Hollywood acting royalty has stayed away – as has Roman Polanski – but the 80th Venice International Film Festival still has plenty of attractions.

Caleb Landry Jones in Dogman. Picture: Shana Besson
Caleb Landry Jones in Dogman. Picture: Shana Besson

Celebrating its 80th anniversary with few celebrities to adorn the red carpet, the Venice International Film Festival still has managed a few surprises. It was thought that two expensive biographical pictures – Michael Mann’s Ferrari and Bradley Cooper’s Maestro about Leonard Bernstein – would steal the thunder, but last Friday night one film emerged as a firm favourite: Poor Things directed by Yorgos Lanthimos.

Emma Stone, winner of the best actress Oscar for 2016’s La La Land, now seems an awards shoo-in for her remarkably brave nudity-laden star turn in Poor Things. The Frankenstein-esque sci-fi dramedy follows a young woman brought back to life by a brilliant and unorthodox scientist and she ultimately declares her independence by becoming a prostitute in Paris.

People walk past a poster in Venice showing actor Emma Stone in the movie Poor Things. Picture: Gabriel Bouys/AFP
People walk past a poster in Venice showing actor Emma Stone in the movie Poor Things. Picture: Gabriel Bouys/AFP

Luc Besson’s Dogman is another surprise hit. Venice audi­ences expecting the derring-do of the French director’s previous films, most famously The Fifth Element, may have been disappointed but all were deeply touched by the performance of Caleb Landry Jones who took out the Cannes best actor prize in 2021 for Justin Kurzel’s Australian film Nitram. In Dogman the American actor delivers an uncanny, controlled performance playing a young man who was abused as a child and who finds salvation through his love of dogs.
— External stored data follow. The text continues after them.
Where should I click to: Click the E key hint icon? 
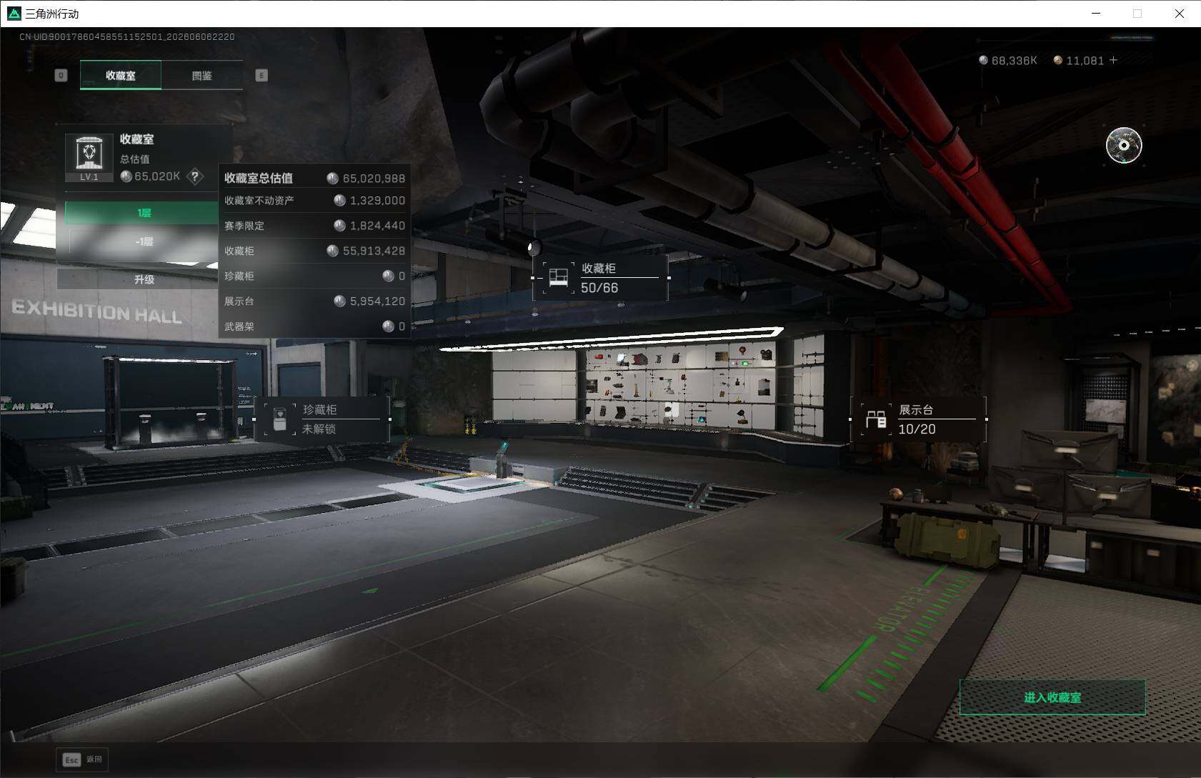point(261,75)
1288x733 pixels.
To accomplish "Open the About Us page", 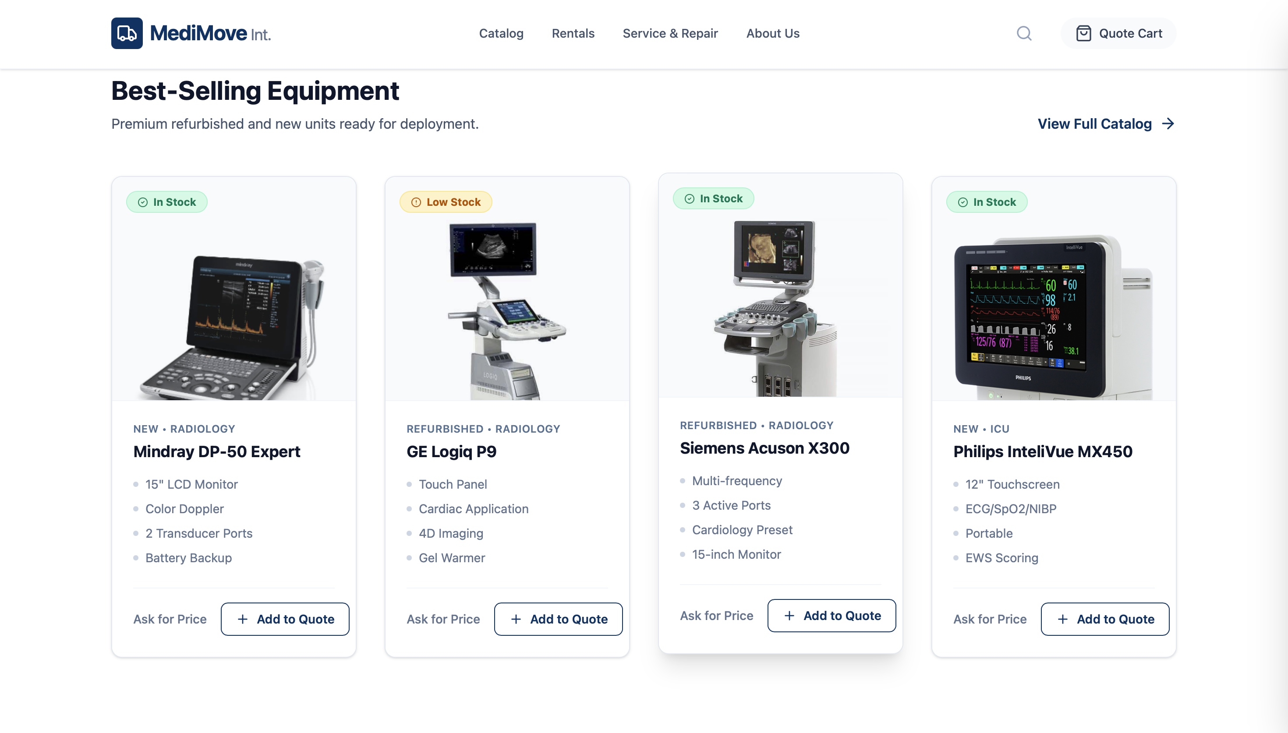I will coord(772,33).
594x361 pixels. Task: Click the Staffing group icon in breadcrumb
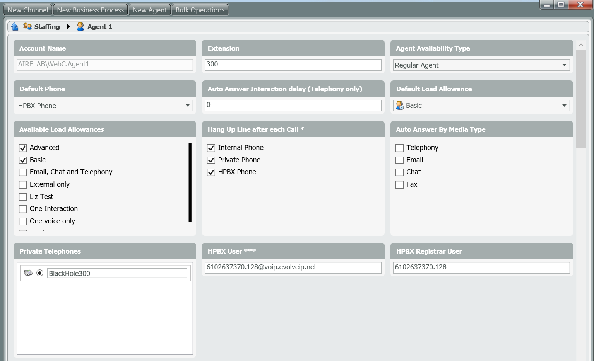coord(27,27)

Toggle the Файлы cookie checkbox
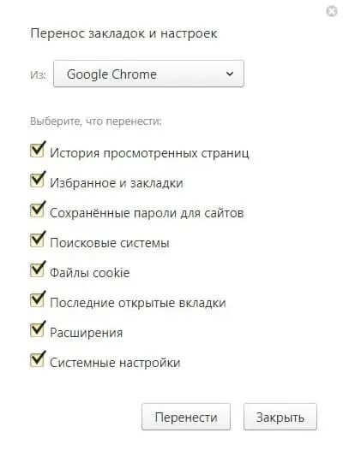[37, 270]
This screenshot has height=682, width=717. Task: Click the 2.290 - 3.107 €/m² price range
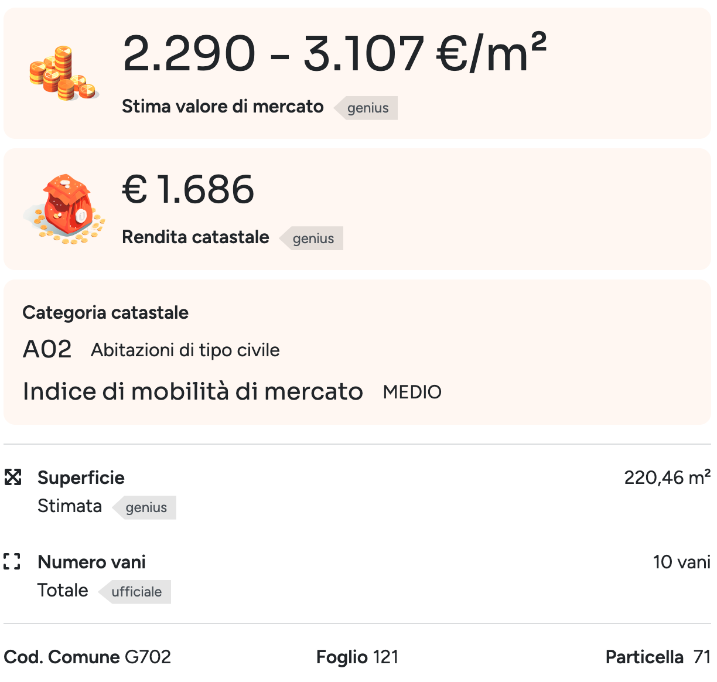[x=334, y=54]
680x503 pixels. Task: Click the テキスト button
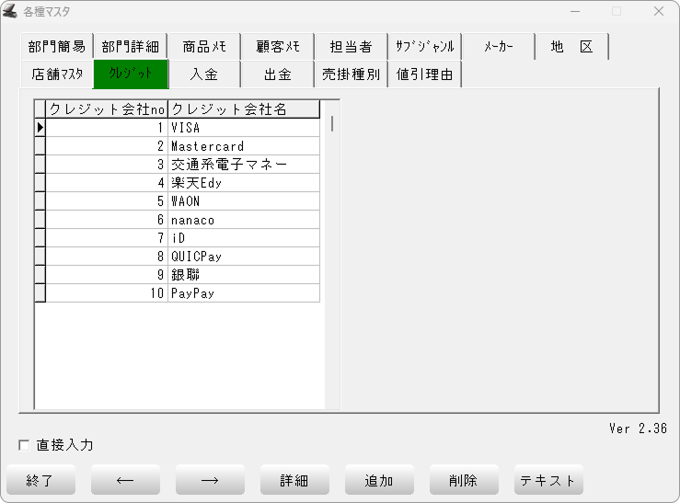point(548,480)
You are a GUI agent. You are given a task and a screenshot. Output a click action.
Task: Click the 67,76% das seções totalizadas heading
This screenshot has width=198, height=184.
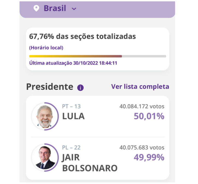pyautogui.click(x=82, y=37)
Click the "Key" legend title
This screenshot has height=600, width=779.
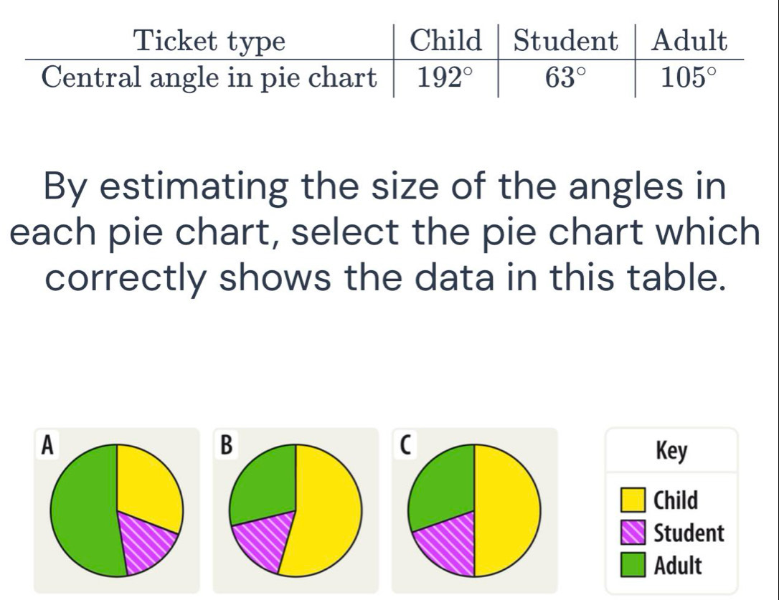pos(671,452)
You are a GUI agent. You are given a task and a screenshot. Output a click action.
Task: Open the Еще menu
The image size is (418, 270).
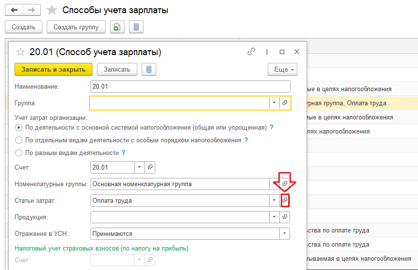[x=282, y=69]
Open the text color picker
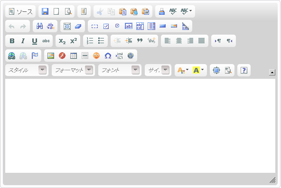The width and height of the screenshot is (281, 188). click(183, 70)
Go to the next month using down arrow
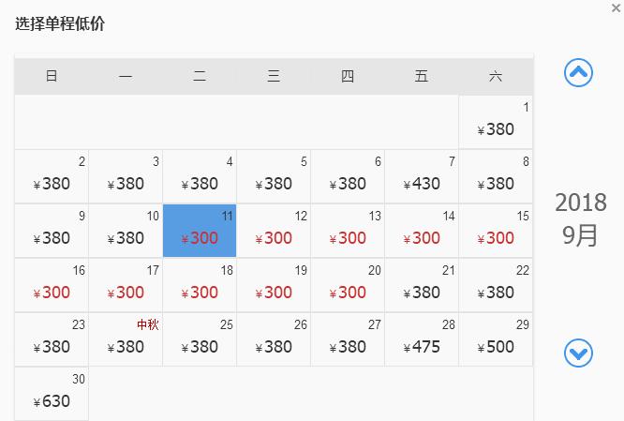This screenshot has height=421, width=624. point(579,353)
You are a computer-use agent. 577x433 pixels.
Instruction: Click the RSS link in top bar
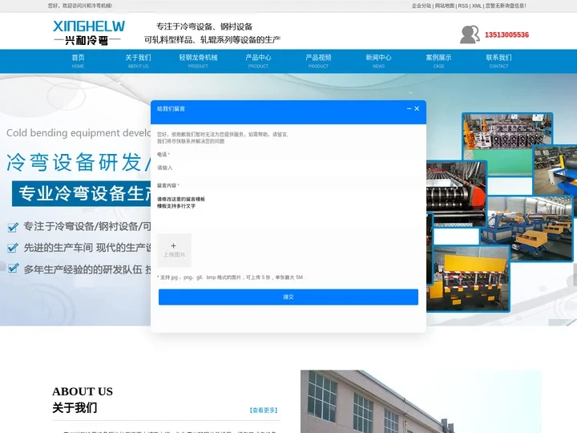pos(462,6)
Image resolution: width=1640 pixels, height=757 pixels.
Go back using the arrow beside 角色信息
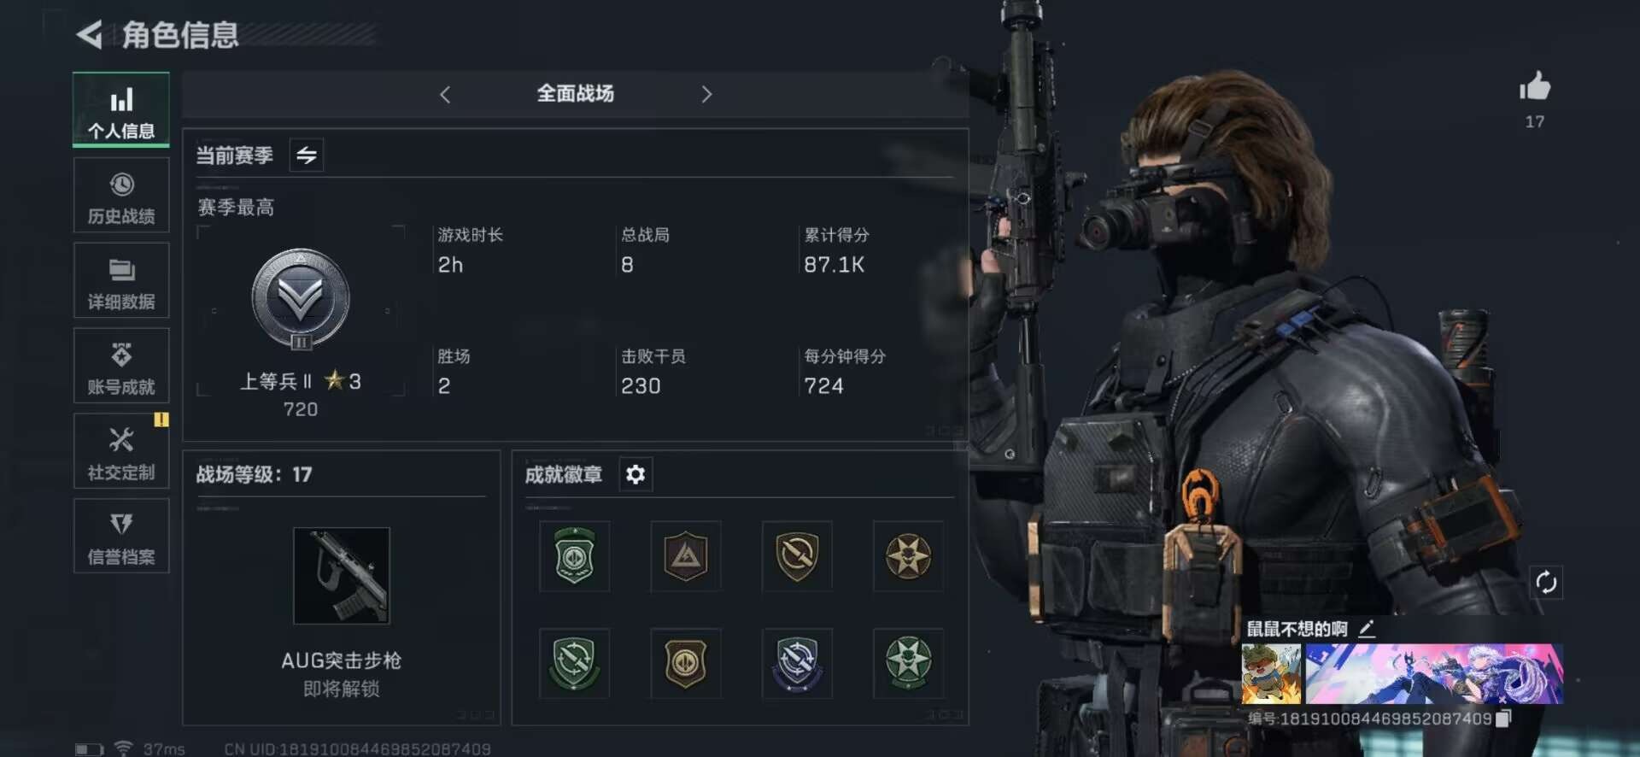coord(89,34)
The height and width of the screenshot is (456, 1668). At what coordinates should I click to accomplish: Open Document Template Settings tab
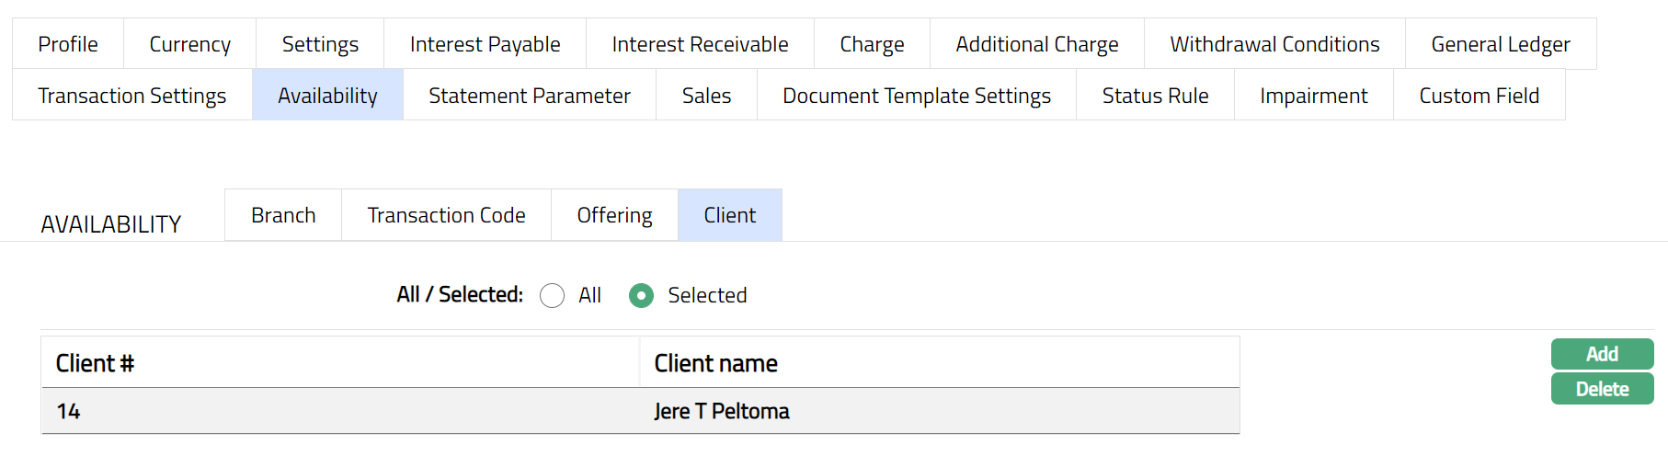click(x=916, y=96)
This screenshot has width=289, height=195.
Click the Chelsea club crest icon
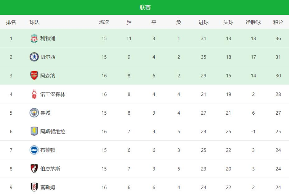tap(34, 57)
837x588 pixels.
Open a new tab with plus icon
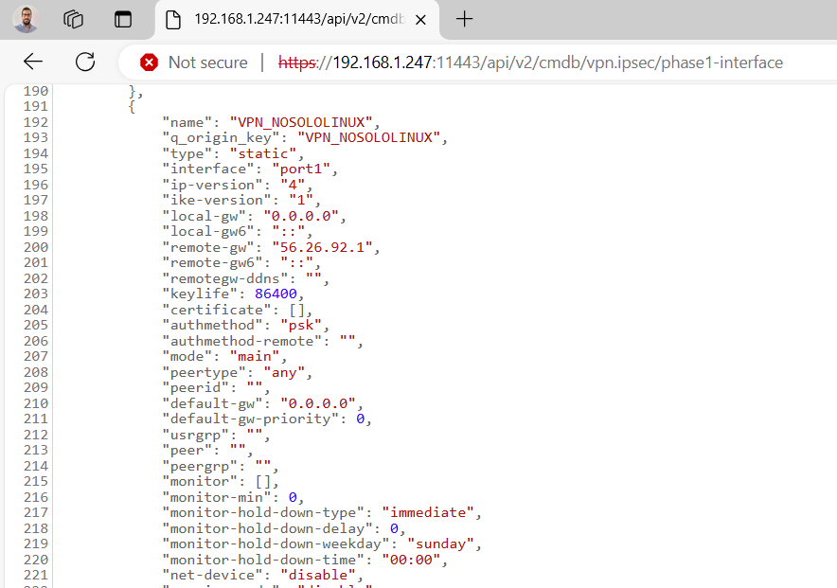[464, 19]
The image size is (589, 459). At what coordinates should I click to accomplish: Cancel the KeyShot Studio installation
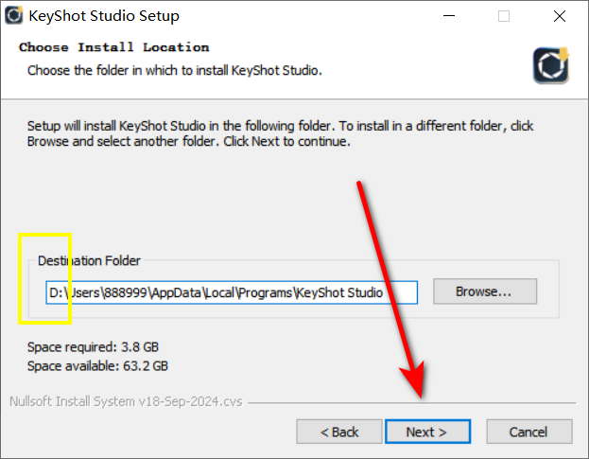coord(529,432)
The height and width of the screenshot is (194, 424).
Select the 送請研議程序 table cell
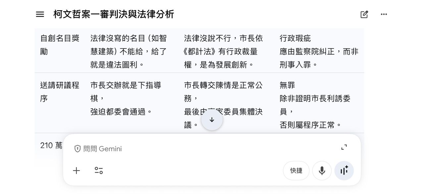[x=60, y=92]
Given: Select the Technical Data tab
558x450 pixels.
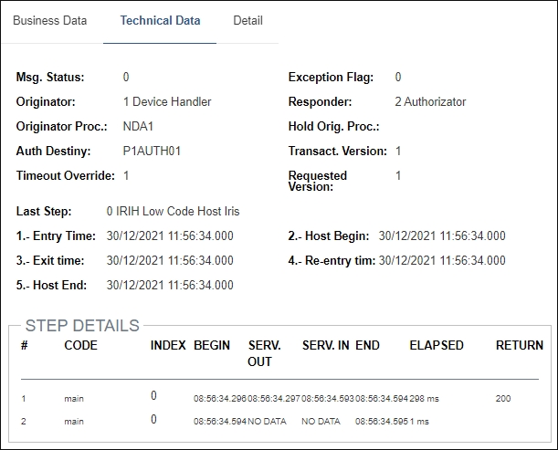Looking at the screenshot, I should pos(160,20).
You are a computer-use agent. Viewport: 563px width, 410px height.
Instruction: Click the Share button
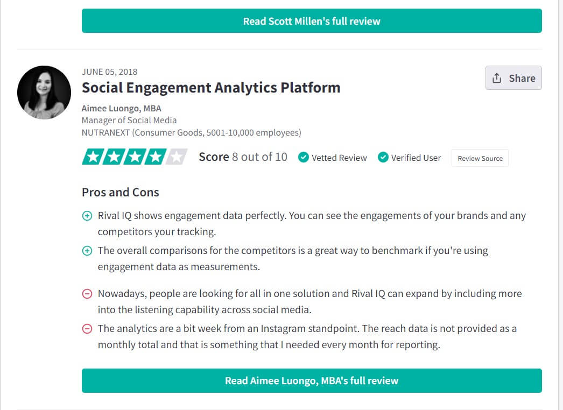513,78
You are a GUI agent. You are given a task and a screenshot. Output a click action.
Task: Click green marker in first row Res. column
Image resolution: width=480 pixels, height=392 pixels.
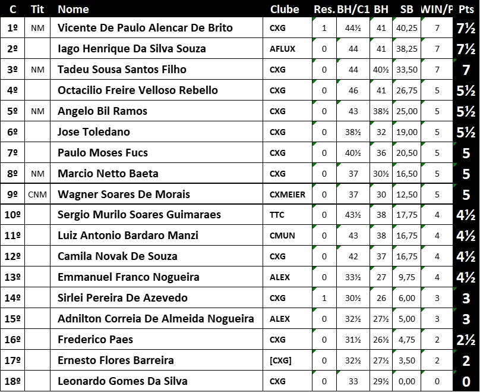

Besson, seated alongside his producer wife Virginie Besson-Silla at Dogman’s press conference, became emotional about the success of his film, which comes months after France’s appeals court dismissed rape accusations bought against him by Belgian-Dutch actress Sand Van Roy.

Woody Allen, 87, also is making a comeback with the widely adored Coup de Chance – his 50th film and his first in French – which harks back to the director’s 2005 film Match Point.

The festival also screened Roman Polanski’s The Palace, a zany comedy set on New Year’s Eve in 1999 in a luxury hotel, which went down like a lead balloon with the more highbrow critics. Others could see the fun and revelled in over-the-top performances by the likes of John Cleese, Mickey Rourke and Fanny Ardant. Given an extradition treaty between the US and Italy, Paris-based Polanski, 90, was unable to attend the festival. He also missed the 2019 festival at which An Officer and a Spy won the Venice grand jury prize.

Polanski fled the US in 1978 when facing imprisonment for engaging in unlawful sexual intercourse with a minor.

Because of the Hollywood actors’ strike there have been few stars on the Lido, although some independent films have been granted exemptions.

Actors Adam Driver and Patrick Dempsey, who in real life is also a race car driver, were in town to promote Ferrari, and the stars of Priscilla – newcomer Cailee Spaeny as Priscilla Presley and Australia’s Jacob Elordi as Elvis – were on board in support of the Sofia Coppola-directed biopic.

Cailee Spaeny in Priscilla. Picture: Philippe Le Sourd
Cailee Spaeny in Priscilla. Picture: Philippe Le Sourd

“I was really lucky to be working with Sofia, who put my fears at ease immediately,” says Elordi, known for the hit HBO series Euphoria. “There was no real space to be daunted or afraid. It’s one of those things you hear from actors all the time that you want a challenge and this certainly was it.”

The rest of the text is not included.